Chilean filmmaker Pablo Larraín is one of the most compelling artists currently working in the medium. His career is grounded in social and political commentary, from 2012’s No, about an ad exec navigating a campaign to defeat Pinochet, to 2015’s The Club, about a group of priests exiled from the church for their abuse of children, to this year’s Ema, about a woman who lacks every instinct possible to be a mother yet wants that experience more than anything. In 2016, Larraín transitioned to English-language scripts with the woefully underrated Jackie, starring Natalie Portman as the famed presidential widow. Now, he tackles another famous woman’s story in Spencer, a pulsing, heartbreaking account of a weekend in the life of Princess Diana (played by a breathtaking Kristen Stewart) as her marriage crumbles around her and life in the royal family becomes nearly too suffocating to bear.
The film is billed as a fable, and in fact one of the very first things we see on screen is a similar disclaimer: a fable based on true, tragic events. Which, once you’ve seen the film, is starkly fitting. Describing it as a recounting of the weekend in 1991 when the family gathered at Sandringham, the Queen’s Scotland home, certainly doesn’t do the film justice. That would imply that it’s some sort of chronological account of the facts, an unbiased reenactment of what transpired the weekend Charles and Diana finally decided to end their doomed union. Instead, Spencer is so unabashedly a story of Diana’s trauma, frustration, fear and sadness (and Stewart is such a commanding presence) that the rest of the cast, including Jack Farthing as Charles and Stella Gonet as the Queen, barely even register on screen. We see Diana briefly with her children, but those who truly register on her radar are those who tend to her on a daily basis (whether she likes it or not), dresser Maggie (Sally Hawkins) and one of the Queen’s security detail, Major Gregory (a sour-faced Timothy Spall).

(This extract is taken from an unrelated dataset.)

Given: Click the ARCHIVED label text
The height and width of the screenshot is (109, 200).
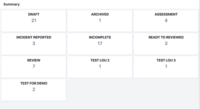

Unlike other overly polished portraits of the Princess of Wales, Spencer aims to humanize Diana in ways that aren’t always entirely flattering. Stewart’s Diana is so fragile she’s nearly broken, so paranoid she’s nearly immobilized, so sad and dejected she nearly disappears. Building on Steven Knight’s claustrophobic, ghostly script (literally, there are ghosts of royals past…), Larraín creates in a visual medium something that’s actually quite cerebral and internal, Diana’s own intrusive thoughts, fears and struggles manifested on screen. The whole affair is made all the more difficult to watch knowing what we do about this young woman’s fate, about how the family, the media, the world would ultimately desert her and leave her careening towards a tragic end. From moment to moment, Stewart makes Diana’s pain palpable; a particular scene speaking with Charles in a game room is haunting, her wordless response to his unkind words saying volumes.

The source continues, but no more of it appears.